Aujourd'hui, tout ce qu'elle demande, c'est élever sa fille, dont elle court chercher les photos, une vingtaine, prises chez le photographe. À 8 ans, elle est très attachée à sa mère et « première de sa classe », ajoute-t-elle fièrement ; elle voudrait devenir professeure ou bien pédiatre. Rena voudrait enfin vivre la vie de famille épanouie qu'elle n'a pas connue.

La débandade
Sana a 40 ans. D'après Nouhad Boustany, qui la connaît depuis des années, son histoire est « un drame ». Alors qu'elle est encore très jeune, sa mère, divorcée, épouse un autre homme. La famille vit alors dans un quartier palestinien de la banlieue de Beyrouth avant que la guerre éclate. Son beau-père la marie avec un homme de 45 ans alors qu'elle n'en a que 16.
Et puis la guerre éclate. C'est la débandade et toute sa famille fuit en ordre dispersé. Elle part avec son mari et ne reverra plus sa famille. Son mari s'avère agressif et violent, et elle se résout finalement à le fuir. Elle se retrouve alors dans la rue où elle tombe entre les mains de proxénètes. Elle travaille dans des bars, dans la rue, pendant plus de vingt ans.
Elle rencontre alors un Égyptien. Sans papiers, elle est contrainte de vivre avec lui pour avoir un domicile. Elle arrive à l'association enceinte, alors qu'elle n'a qu'une vingtaine d'années. Grâce au travail des assistantes sociales, le père reconnaît l'enfant, une petite fille, à condition que sa mère ne s'occupe pas d'elle. Elle est alors placée au Village SOS. Un beau jour, il décide de rentrer en Égypte. Sans prévenir la mère, il passe chercher son enfant. Personne ne peut rien y faire, la petite porte son nom. Sana cache son visage pour pleurer sans bruit ; une éclipse sur ce visage souriant. Elle n'a pas vu sa fille depuis 12 ans. Elle peut lui parler au téléphone ; le père s'est remarié et la belle-mère n'aime pas beaucoup l'adolescente. Sana sèche ses larmes avec un mouchoir en papier.
Comme beaucoup de femmes qui ont fait de la prostitution, elle a des problèmes de dents. La faute à l'alcool, à la drogue et à une mauvaise hygiène de vie. Elle a perdu sa grande beauté pendant ces années de vie de misère.

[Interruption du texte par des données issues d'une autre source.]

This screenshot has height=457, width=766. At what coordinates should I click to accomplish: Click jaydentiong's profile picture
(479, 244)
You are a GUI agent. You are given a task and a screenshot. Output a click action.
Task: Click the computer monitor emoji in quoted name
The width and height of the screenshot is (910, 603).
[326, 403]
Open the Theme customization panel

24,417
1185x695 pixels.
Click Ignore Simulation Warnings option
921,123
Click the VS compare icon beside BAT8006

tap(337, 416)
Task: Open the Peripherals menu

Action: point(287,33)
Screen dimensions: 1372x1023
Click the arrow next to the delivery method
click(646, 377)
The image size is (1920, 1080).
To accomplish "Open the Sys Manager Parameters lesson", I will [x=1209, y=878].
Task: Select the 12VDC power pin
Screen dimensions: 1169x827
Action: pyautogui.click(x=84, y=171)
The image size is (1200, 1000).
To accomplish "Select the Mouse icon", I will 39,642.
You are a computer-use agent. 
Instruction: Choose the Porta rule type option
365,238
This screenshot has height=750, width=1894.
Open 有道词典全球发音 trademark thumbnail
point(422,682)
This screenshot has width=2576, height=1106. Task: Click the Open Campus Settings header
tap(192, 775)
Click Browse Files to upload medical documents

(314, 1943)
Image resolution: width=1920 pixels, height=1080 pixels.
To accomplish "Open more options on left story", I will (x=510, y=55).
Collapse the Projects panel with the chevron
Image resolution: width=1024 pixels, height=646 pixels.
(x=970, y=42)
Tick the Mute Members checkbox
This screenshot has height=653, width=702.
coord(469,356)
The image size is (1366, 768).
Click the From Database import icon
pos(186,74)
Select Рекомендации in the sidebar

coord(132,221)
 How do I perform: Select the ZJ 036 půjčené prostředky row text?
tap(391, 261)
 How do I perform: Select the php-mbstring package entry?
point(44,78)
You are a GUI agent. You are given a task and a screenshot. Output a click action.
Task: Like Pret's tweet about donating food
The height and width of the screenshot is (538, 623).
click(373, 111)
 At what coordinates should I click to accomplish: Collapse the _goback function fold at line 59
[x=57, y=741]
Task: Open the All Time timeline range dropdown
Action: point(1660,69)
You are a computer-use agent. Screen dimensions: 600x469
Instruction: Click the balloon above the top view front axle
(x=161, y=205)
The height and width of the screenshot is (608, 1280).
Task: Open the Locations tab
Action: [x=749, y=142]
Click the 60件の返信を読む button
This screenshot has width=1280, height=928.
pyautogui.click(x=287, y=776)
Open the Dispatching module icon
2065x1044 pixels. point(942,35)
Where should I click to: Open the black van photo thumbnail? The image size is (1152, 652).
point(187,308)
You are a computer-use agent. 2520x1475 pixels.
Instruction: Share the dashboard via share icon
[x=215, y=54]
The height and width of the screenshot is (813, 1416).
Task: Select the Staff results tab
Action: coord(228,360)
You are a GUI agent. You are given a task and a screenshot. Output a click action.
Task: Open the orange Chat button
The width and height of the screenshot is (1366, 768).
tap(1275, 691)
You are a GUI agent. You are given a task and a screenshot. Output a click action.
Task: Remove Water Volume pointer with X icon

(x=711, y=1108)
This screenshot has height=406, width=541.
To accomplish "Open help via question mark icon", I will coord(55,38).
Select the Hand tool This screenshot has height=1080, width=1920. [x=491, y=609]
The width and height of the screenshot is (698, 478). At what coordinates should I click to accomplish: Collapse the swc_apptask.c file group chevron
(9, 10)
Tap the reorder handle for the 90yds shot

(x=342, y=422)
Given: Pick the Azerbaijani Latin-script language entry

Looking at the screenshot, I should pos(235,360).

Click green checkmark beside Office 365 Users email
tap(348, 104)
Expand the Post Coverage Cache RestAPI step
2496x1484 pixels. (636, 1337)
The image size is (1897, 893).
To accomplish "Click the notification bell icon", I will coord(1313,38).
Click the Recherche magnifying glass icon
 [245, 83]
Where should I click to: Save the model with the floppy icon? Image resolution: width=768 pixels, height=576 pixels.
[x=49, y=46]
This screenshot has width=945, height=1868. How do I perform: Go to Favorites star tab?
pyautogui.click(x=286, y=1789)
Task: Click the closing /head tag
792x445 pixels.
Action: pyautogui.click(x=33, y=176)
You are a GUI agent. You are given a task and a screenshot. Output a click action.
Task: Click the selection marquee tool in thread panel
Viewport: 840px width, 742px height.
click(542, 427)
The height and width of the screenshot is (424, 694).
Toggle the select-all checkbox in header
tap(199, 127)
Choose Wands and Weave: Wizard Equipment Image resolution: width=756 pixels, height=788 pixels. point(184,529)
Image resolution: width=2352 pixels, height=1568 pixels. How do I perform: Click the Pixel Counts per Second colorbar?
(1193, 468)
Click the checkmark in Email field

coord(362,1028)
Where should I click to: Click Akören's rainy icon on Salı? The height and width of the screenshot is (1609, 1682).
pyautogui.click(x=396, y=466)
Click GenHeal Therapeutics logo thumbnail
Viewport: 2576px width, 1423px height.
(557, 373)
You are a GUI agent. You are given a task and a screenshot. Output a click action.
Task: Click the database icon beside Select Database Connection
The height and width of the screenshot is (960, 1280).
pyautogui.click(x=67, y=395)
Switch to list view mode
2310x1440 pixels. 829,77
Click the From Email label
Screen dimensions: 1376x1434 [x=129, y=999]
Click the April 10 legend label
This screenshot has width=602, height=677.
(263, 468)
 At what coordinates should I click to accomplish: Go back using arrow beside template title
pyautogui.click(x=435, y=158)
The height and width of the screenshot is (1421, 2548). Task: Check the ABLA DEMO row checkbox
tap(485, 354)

Aujourd'hui, elle vit avec un homme qui possède une ferme à quelques kilomètres de Beyrouth. Ce n'est pas une union d'amour, plutôt un accord de raison. Sans papiers, il faut bien qu'elle vive quelque part ; elle esquisse un sourire gêné. Elle s'en accommode. Elle cuisine ses repas, fait ses lessives. Elle ne peut pas travailler ici. L'association se bat à ses côtés pour qu'elle puisse enfin avoir des papiers, pour qu'elle sache « qui elle est ».
C'est en 1969 que Mozart Chahine, accompagné d'un groupe d'assistantes sociales et de sœurs franciscaines, décide de fonder l'association Dar el-Amal. Ils créent alors un foyer dans un local de Zeitouneh, à Beyrouth, qui permet d'accueillir des femmes victimes de la prostitution pendant trois semaines au maximum, jour et nuit. Le temps d'essayer de trouver une...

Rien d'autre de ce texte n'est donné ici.